* Document:
--- --- ---
Monday, May 11, 2009

I miss Liberia. I got email from Sylvester today, and Doug is there, and all I want to do is jump on a plane and get there already. I miss it so much I can smell it. Smoky charcoal cook fires, diesel fuel, garbage rotting on the beach. I can taste the food. The food I hate. Cold French fries and red gravy on rice. Stale Pringles and spaghetti with hot dogs. I can feel the small dark hands gripping my hands, my arms, my hair. Pressing ever closer. Heat radiating from their little bodies, combining with the sun and the watery air and the surf to turn into the sweat that rolls down my back. Songs echoing off concrete walls. The roar of the surf and the wind and the rain. The loudness of the silence when the generator cuts off at night. The complexity of the issues that keep me awake all night with their solutions just out of reach.
--- --- ---
* Raw data:

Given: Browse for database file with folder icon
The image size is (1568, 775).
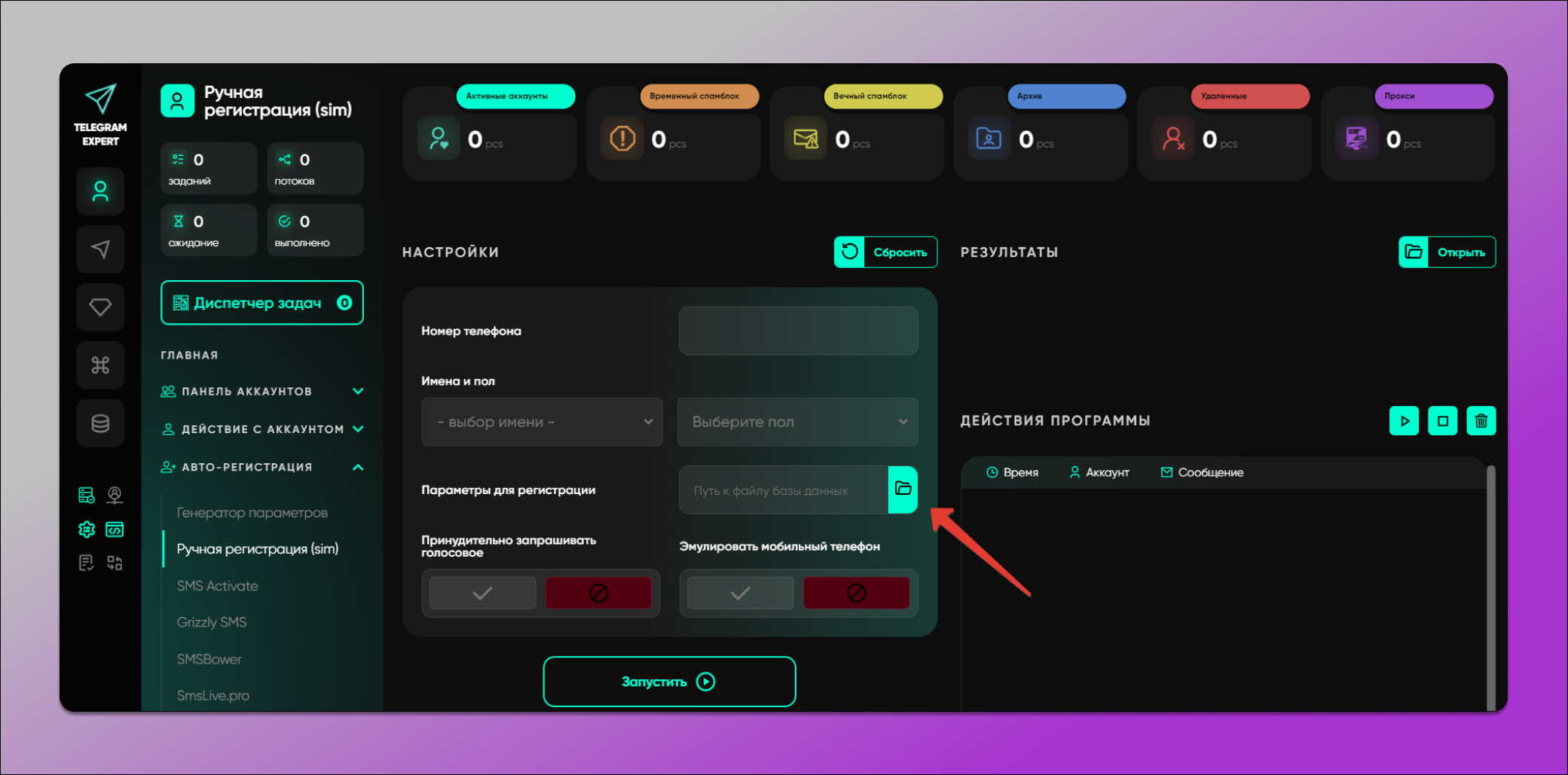Looking at the screenshot, I should click(903, 490).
--- --- ---
* Set task:
Reproduce word for word the passage of the Liberia blog entry that begins at "I miss Liberia." and stops after "out of reach.".

* Complete output:
I miss Liberia. I got email from Sylvester today, and Doug is there, and all I want to do is jump on a plane and get there already. I miss it so much I can smell it. Smoky charcoal cook fires, diesel fuel, garbage rotting on the beach. I can taste the food. The food I hate. Cold French fries and red gravy on rice. Stale Pringles and spaghetti with hot dogs. I can feel the small dark hands gripping my hands, my arms, my hair. Pressing ever closer. Heat radiating from their little bodies, combining with the sun and the watery air and the surf to turn into the sweat that rolls down my back. Songs echoing off concrete walls. The roar of the surf and the wind and the rain. The loudness of the silence when the generator cuts off at night. The complexity of the issues that keep me awake all night with their solutions just out of reach.